Experimental program
Comparison scheme
Effect test

Embodiment 1

[0019] Distill N-vinylcaprolactam (NVCL) under reduced pressure, then add it to VA-044 and absolute ethanol at a mass ratio of 1:0.1:15 into a three-necked flask, protect it with nitrogen, start stirring, and raise the temperature to 65°C. The reaction was stopped after 7 hours of reaction.

[0020] The solvent was distilled off under reduced pressure at 0.08 MPa at a temperature of 50 °C to obtain a colorless viscous liquid. Add tetrahydrofuran in an amount 4 times the volume of N-vinylcaprolactam to dissolve, and precipitate with n-hexane.

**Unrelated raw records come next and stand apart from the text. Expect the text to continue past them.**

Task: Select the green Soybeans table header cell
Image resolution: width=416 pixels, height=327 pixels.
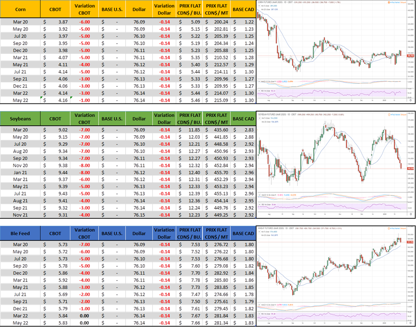Action: click(x=20, y=119)

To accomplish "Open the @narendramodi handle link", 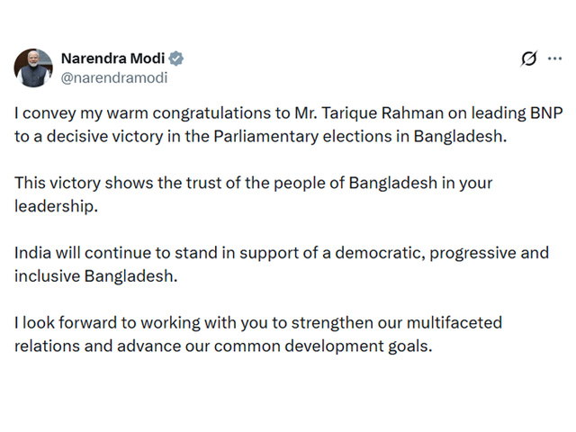I will (113, 77).
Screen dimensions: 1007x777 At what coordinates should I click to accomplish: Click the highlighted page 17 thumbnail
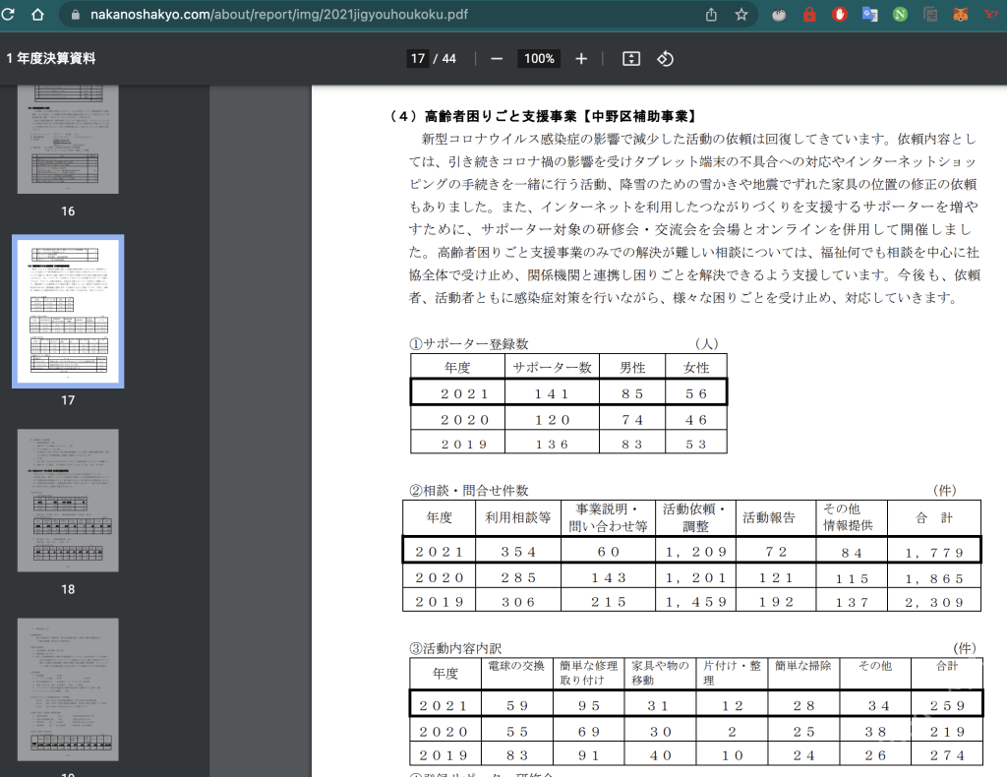[68, 312]
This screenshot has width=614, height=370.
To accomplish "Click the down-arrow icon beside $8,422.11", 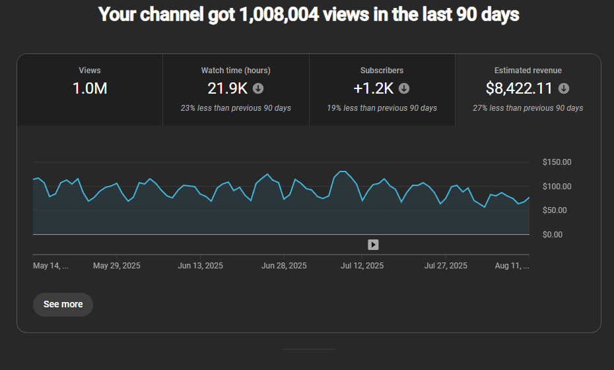I will click(x=564, y=88).
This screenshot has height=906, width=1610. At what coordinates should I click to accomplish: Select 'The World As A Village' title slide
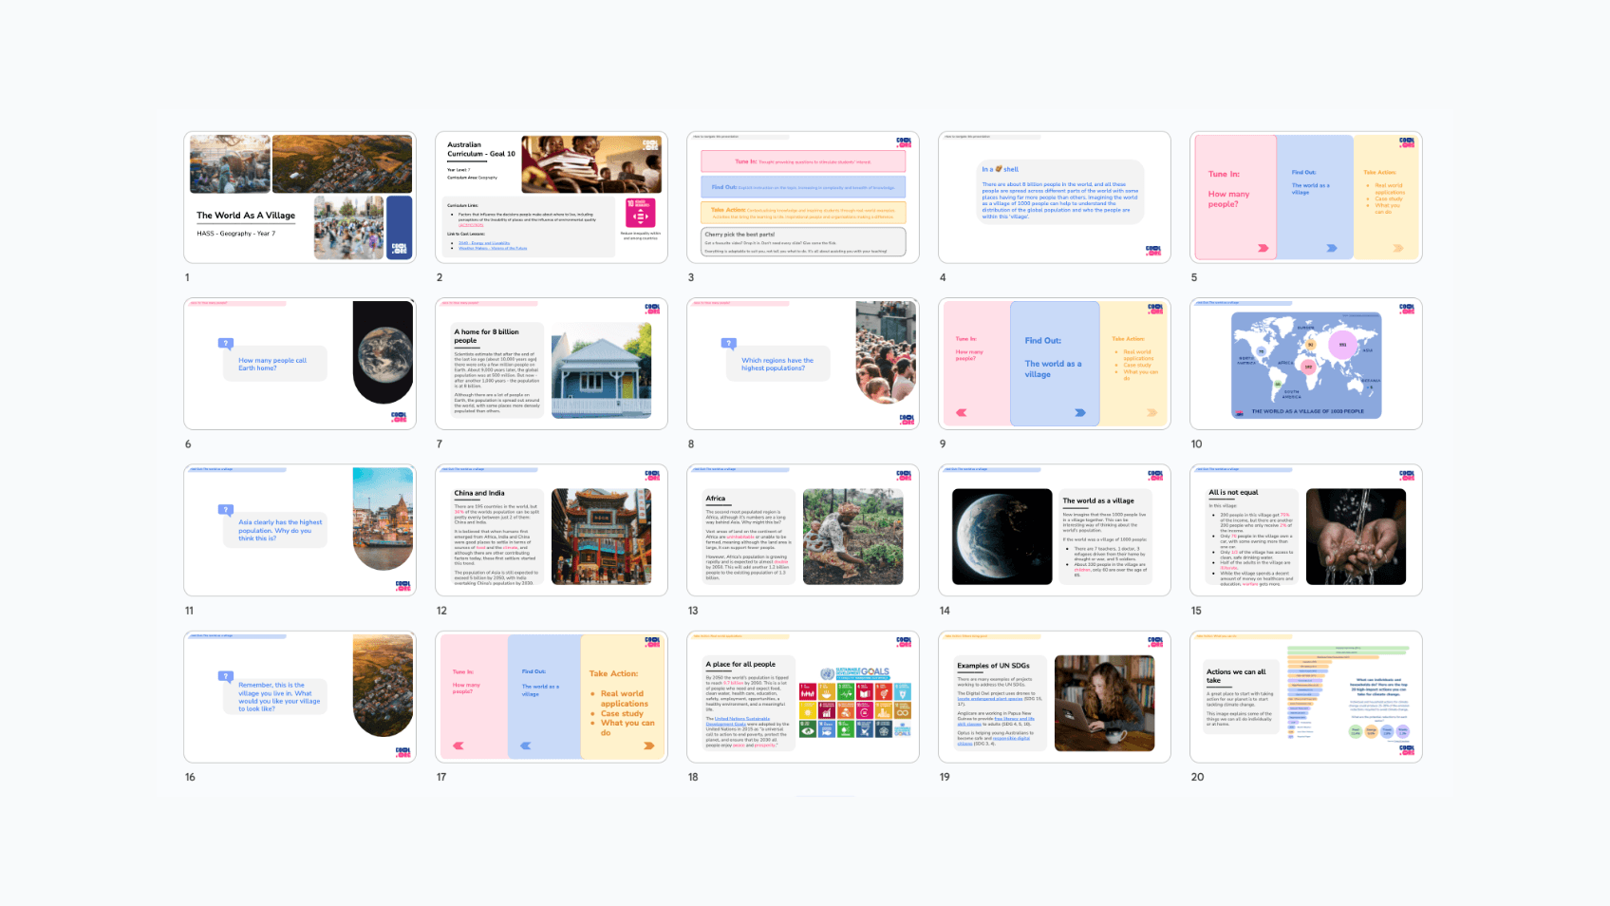(299, 198)
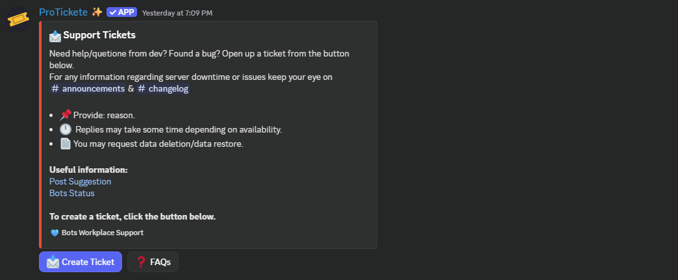The height and width of the screenshot is (280, 678).
Task: Click the document emoji beside data deletion
Action: (x=66, y=144)
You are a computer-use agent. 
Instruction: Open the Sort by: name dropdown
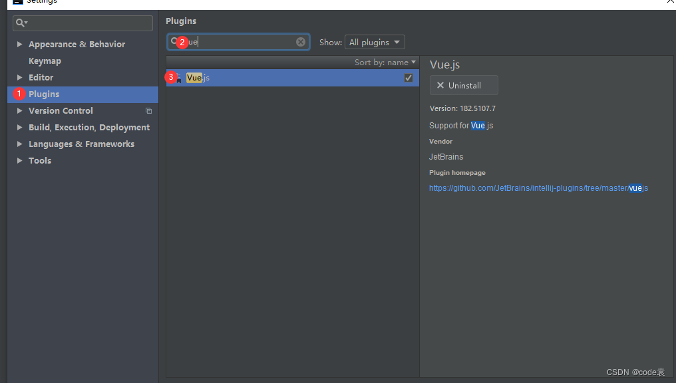tap(385, 62)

Stand still, discard the supernatant, add ether to wash the precipitate, filter, and dry at 30°C to obtain the white powder product polyvinylcaprolactam (PNVCL). The average molecular weight is 31400.

Embodiment 2

[0022] Distill N-vinylcaprolactam (NVCL) under reduced pressure, then add it to VA-044 and water at a mass ratio of 1:0.1:7 into a three-necked flask, protect it with nitrogen and start stirring, raise the temperature to 65°C, and react for 7h After stopping the reaction.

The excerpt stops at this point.